WHY 'RACIAL PROFILING' WILL BE TOUGH TO FIGHT

The "racial profiling" scandal in New Jersey has quieted down
while civil rights lawyers and Federal officials mull over how to discourage
state police from targeting and searching motorists based solely on race.
Black New Jerseyans had complained for years about this practice and felt
vindicated when the Justice Department threatened to sue if New Jersey did
not work on a remedy. After years of stalling, Gov. Christine Todd Whitman
conceded that some state troopers had deliberately singled out black
motorists.

But a plan that discourages profiling will be difficult to forge. The
lesson from Maryland, for example, is that police continue to target
and harass minority motorists even after high-profile lawsuits and
consent decrees have required them to stop. Agreements hammered out in
court could take years to change the way police officers behave.

The harassment of innocent black motorists has become an issue in
California, Massachusetts, Oklahoma, Pennsylvania and elsewhere. But
the most instructive case is that of Maryland, which has been
embroiled in this matter since 1992, when state police illegally
searched and detained a black lawyer named Robert L. Wilkins,
violating his constitutional rights. The officers were following
department guidelines that explicitly singled out black males who
drove expensive cars and carried beepers -- a description that fit
doctors, lawyers and businessmen.

Maryland paid to settle Wilkins v. Maryland State Police out of court
and agreed to maintain detailed records, beginning in 1995, of all
motorist stops in which the police requested permission to search
vehicles. But discrimination continued along the highways. The
detailed records showed such vivid discrimination that the Maryland
N.A.A.C.P. used them as the basis of a class action lawsuit that is
making its way through a Federal District Court in Baltimore.

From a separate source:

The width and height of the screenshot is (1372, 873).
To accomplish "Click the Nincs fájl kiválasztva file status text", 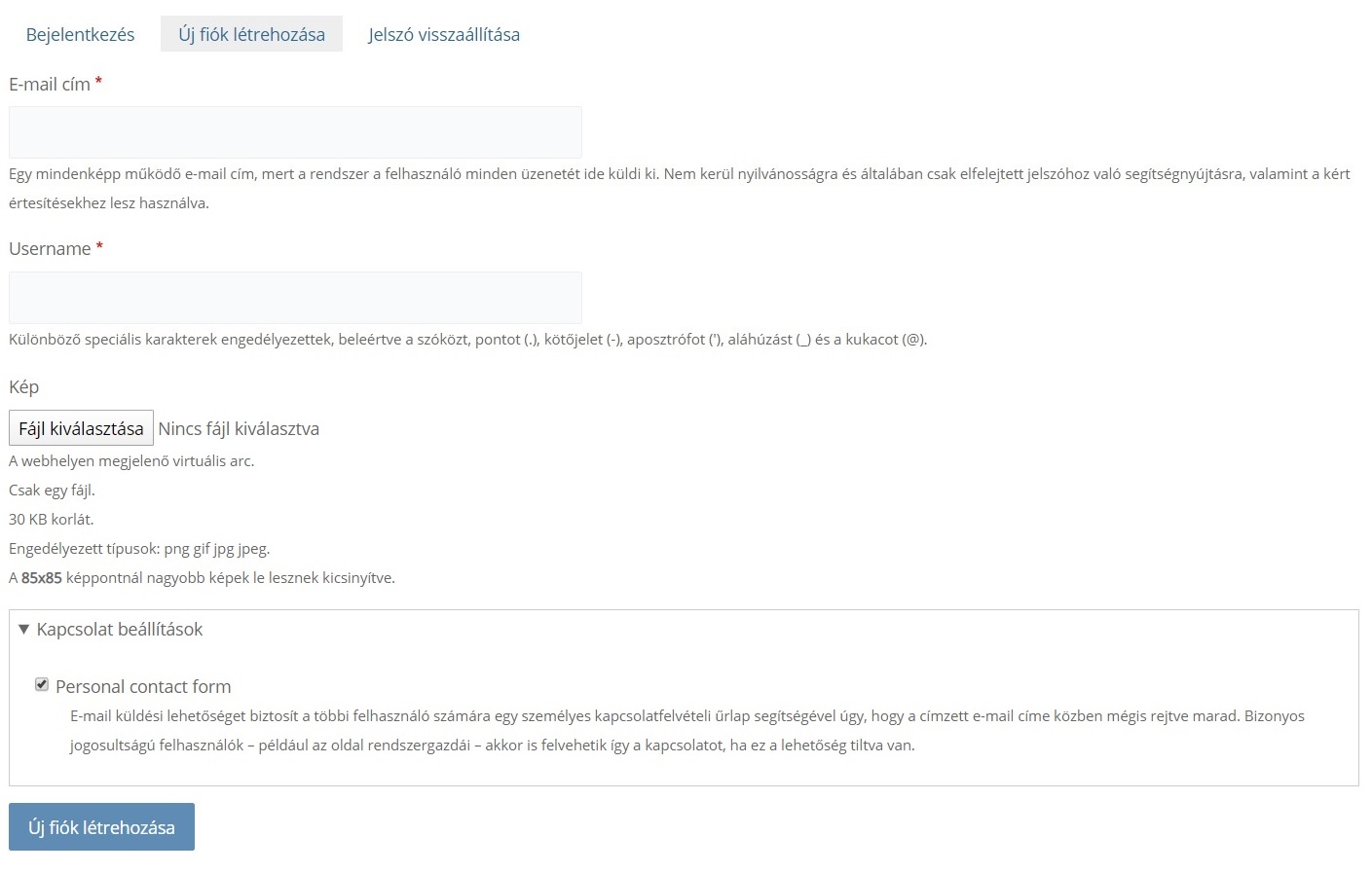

Court records show that black motorists account for 17 percent of the
traffic -- and the same percentage of speeders -- along Interstate 95
in northeastern Maryland. But the data collected by the police show
that 77 percent of the motorists who were stopped and searched between
1995 and 1997 were minority drivers who were no more likely to be
guilty of anything than were the whites who were stopped. Maryland
tried to argue that the practice was justified, despite data showing
little overall difference in drug use between blacks and whites.

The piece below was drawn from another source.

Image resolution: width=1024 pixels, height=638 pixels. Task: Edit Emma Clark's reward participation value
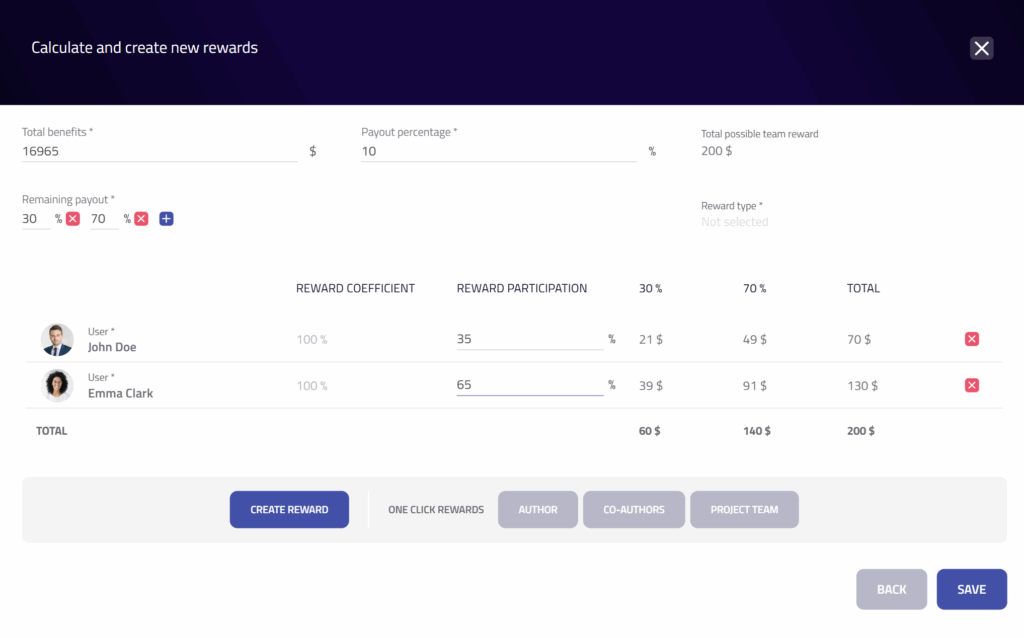(529, 386)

The records compiled to satisfy the Wilkins settlement contain a
detailed audit of state police traffic stops and a close portrait of
each officer's behavior. The records show that two officers named in
the class action suit stopped only black motorists. Testifying in a
deposition, a senior state police officer admitted that the brass
thought nothing of the numbers and did nothing to follow up -- even
though the department had signed the settlement agreement in the
Wilkins case.

The class action complaint describes 17 cases of black motorists who
were stopped for no apparent reason. The suit could eventually include
hundreds of other motorists.

One of the named plaintiffs, Gary Rodwell of Philadelphia, was pulled
over and detained for three hours on Interstate 95 in Harford County.
When Mr. Rodwell asked for an explanation, an officer said he "looked
like a drug dealer."

Mr. Rodwell's car was searched twice -- once by hand, then by a
drug-sniffing dog. When the search turned up nothing, the officer told
Mr. Rodwell that he was going to arrest him anyway. But instead of
taking him in, the officer gave Mr. Rodwell's car to a tow-truck
operator, who declined to return it until Mr. Rodwell paid him $80.

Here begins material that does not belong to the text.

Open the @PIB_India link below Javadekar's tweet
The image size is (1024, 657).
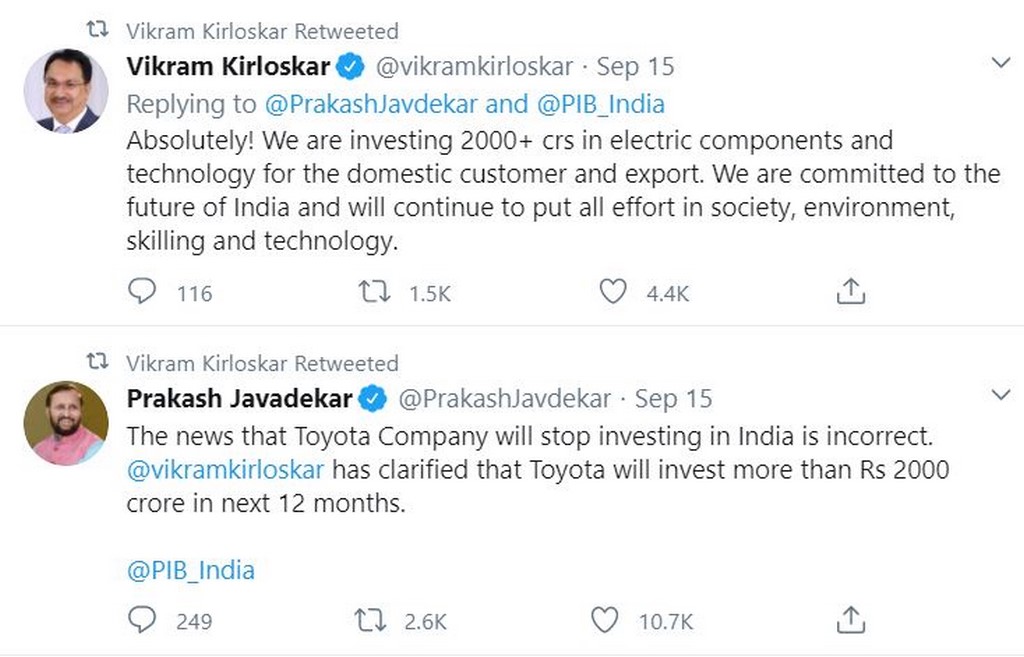tap(190, 570)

Another Maryland trooper has pleaded guilty to robbing black motorists
in addition to searching them.

Maryland state police officers seem to have recorded most of their
data honestly. But accusations of records fraud by some New Jersey
state police officers will make it difficult -- and expensive -- to
document misconduct in the Garden State. Two state troopers have
already been indicted for doctoring records, and more indictments
could be on the way. Investigators discovered the discrepancies by
tracking down motorists listed in the records and determining that the
officers had stopped black motorists and listed them as white.

The authorities will need to perform these detailed audits not just in
criminal investigations, but also as part of a regular routine. The
auditors also need to be insulated from interference by the police.
Only a constant threat of exposure will prevent bigots in uniform from
acting out their beliefs.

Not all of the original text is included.